Un’opportunità senza precedenti per la Sardegna arriva dal progetto Einstein Telescope, l’infrastruttura scientifica candidata a nascere tra le viscere del Supramonte. Secondo l’Ocse, che ha presentato oggi a Nuoro il report “Ripensare l’attrattività della Sardegna”, questa iniziativa da sola potrebbe generare oltre 6 miliardi di euro di attività economica e creare più di 36mila posti di lavoro, soltanto nella fase di costruzione.
Il documento sottolinea come la Sardegna stia già emergendo a livello europeo grazie a strategie regionali di sviluppo sostenibile considerate tra le migliori, ma per rafforzare la propria attrattività l’isola deve affrontare alcune sfide decisive.

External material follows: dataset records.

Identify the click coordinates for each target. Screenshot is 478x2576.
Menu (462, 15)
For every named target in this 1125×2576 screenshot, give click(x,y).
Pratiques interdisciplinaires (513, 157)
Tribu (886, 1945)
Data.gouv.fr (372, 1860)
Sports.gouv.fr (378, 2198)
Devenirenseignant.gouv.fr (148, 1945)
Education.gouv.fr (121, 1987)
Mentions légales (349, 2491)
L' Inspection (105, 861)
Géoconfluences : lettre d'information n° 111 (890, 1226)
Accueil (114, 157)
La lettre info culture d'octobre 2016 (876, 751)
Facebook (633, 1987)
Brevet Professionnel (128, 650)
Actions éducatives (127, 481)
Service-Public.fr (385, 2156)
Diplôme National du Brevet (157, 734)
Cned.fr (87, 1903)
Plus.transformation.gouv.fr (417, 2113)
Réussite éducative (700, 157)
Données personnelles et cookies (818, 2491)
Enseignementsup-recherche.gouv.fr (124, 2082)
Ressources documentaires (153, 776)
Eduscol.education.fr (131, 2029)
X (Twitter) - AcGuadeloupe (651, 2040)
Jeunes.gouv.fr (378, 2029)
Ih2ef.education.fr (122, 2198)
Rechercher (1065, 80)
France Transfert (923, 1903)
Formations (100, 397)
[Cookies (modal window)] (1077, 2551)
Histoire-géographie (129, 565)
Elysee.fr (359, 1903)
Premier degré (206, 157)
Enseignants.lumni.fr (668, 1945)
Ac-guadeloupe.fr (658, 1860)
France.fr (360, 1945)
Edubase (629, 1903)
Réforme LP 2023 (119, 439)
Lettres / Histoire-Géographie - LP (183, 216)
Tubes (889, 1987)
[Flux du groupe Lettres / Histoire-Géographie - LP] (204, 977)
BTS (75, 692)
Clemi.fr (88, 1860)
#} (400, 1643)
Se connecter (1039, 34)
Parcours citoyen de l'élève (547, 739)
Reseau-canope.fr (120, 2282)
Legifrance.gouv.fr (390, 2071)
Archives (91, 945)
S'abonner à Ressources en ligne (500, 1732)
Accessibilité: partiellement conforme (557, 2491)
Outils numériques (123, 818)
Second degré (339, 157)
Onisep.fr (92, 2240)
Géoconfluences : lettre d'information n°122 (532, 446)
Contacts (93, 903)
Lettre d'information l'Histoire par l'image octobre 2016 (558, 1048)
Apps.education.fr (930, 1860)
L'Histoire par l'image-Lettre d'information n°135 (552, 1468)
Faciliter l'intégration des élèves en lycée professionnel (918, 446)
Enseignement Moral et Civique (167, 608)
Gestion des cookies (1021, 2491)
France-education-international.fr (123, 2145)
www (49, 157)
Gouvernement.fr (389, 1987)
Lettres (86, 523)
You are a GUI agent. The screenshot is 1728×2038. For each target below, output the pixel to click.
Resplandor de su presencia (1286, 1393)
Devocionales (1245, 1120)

Tra le priorità individuate dall’Ocse:
– internazionalizzare le università di Cagliari e Sassari;
– contrastare lo spopolamento delle aree interne, rilanciando i servizi alla persona;
– superare la stagionalità del turismo, puntando su esperienze diversificate e distribuite tutto l’anno;
– riorganizzare i consorzi industriali, come già si sta facendo, per renderli strumenti più efficaci di sviluppo locale.
L’incontro di Nuoro ha riunito rappresentanti delle istituzioni regionali, accademici e stakeholder locali, tutti concordi nel sottolineare l’urgenza di trasformare i punti di forza della Sardegna – natura, cultura, posizione geografica – in leve concrete per lo sviluppo.